Knights Landing Will Waterfall Down From On High
July 12, 2016 Timothy Prickett Morgan
With the general availability of the “Knights Landing” Xeon Phi many core processors from Intel last month, some of the largest supercomputing labs on the planet are getting their first taste of what the future style of high performance computing could look like for the rest of us.
We are not suggesting that the Xeon Phi processor will be the only compute engine that will be deployed to run traditional simulation and modeling applications as well as data analytics, graph processing, and deep learning algorithms. But we are suggesting that this style of compute engine – it is more than a processor since it includes high bandwidth memory and fabric interconnect adapters on a single package – is what the future looks like.

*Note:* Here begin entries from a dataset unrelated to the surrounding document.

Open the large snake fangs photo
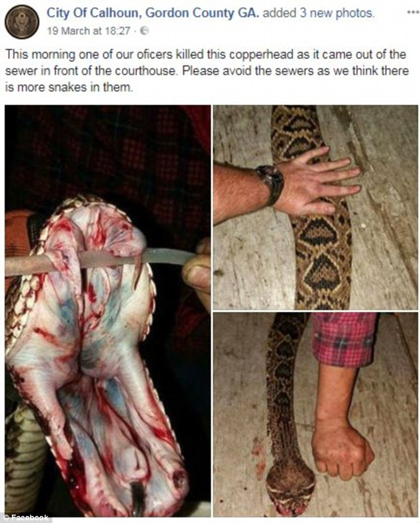Viewport: 420px width, 523px height. tap(108, 311)

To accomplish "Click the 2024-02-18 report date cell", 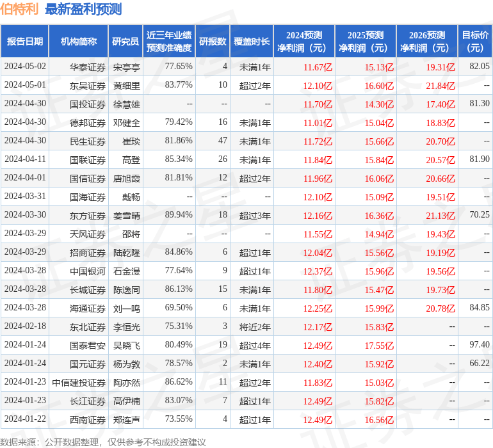I will (x=25, y=327).
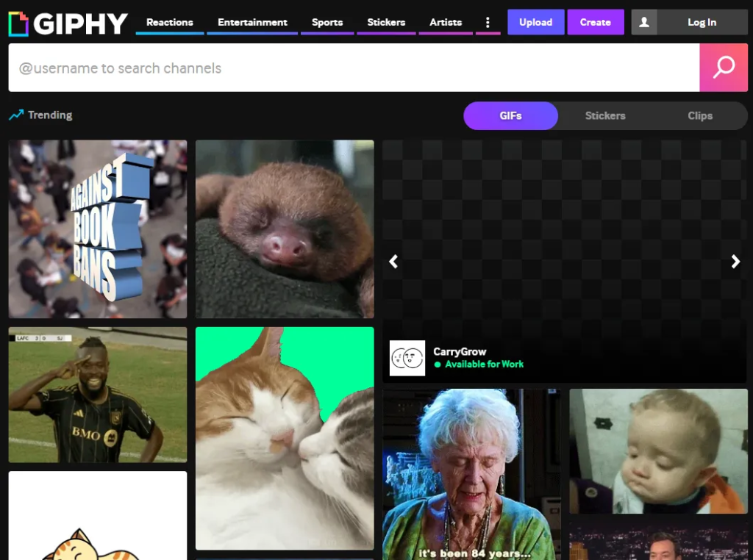Open the Sports category menu
The image size is (753, 560).
click(x=327, y=22)
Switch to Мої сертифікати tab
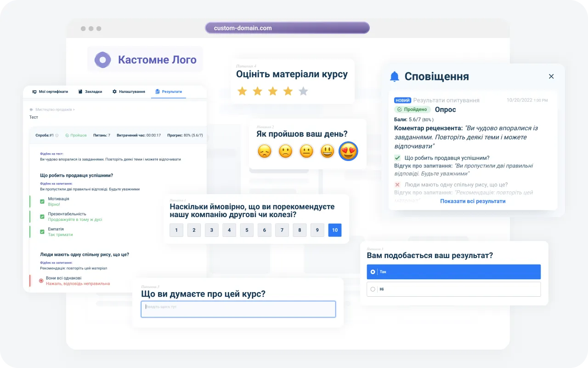Screen dimensions: 588x368 pos(50,92)
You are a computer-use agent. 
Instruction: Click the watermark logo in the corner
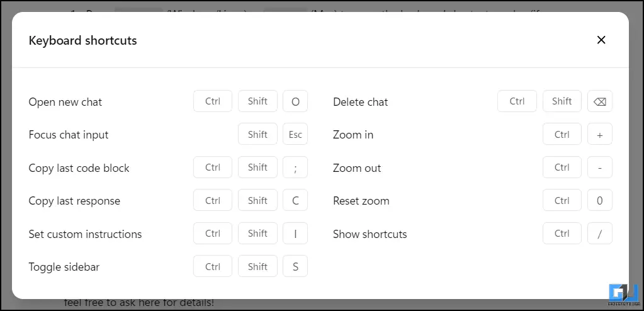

And that goes for Knights family processors and co-processors as well as the “Pascal” and “Volta” accelerators made by Nvidia, the Sparc64-XIfx and ARM chips that will be used in the used in the Post-K system in Japan made by Fujitsu, the Matrix2000 DSP accelerator being created by China for one of its pre-exascale systems, or the CPU-GPU hybrids based on its “Zen” Opterons that AMD is cooking up for supercomputing systems in the United States and, with licensing partners, in China.
During the recent ISC16 supercomputing conference in Frankfurt, Germany, Intel gathered up the executives in charge of some of the largest supercomputing facilities on the planet who are also – not coincidentally, but absolutely intentionally – also early adopters of the Knights Landing Xeon Phi and, in some cases, the Omni-Path interconnect that is a kicker to Intel’s True Scale InfiniBand networking. Intel’s plan, as it has stated for the past several years, is to create a standard HPC environment, which it calls the Scalable System Framework, that is suitable for all kinds of workloads, not just simulation and modeling and that will not just scale up, but also scale down and be useful for smaller organizations than the largest national labs like the ones that sat in on a panel discussion at the ISC16 conference.
First Of A Kind
“It is an important distinction that these are first of a kind, not one of a kind, systems,” explained Charles Wuischpard, general manager of the HPC Platform Group within Intel’s Data Center Group, when talked turned to the trickle-down effect that many HPC vendors have always hoped for but they could often not deliver because they lacked volume economics. “This is part of the whole strategy here. It is ironic that we normally do this in reverse. We usually implement a small machine and scale up, but many times now we are implementing a massive machine first and then the technology waterfalls down. A lot of these design ideas are meant to be deployed at all scales.”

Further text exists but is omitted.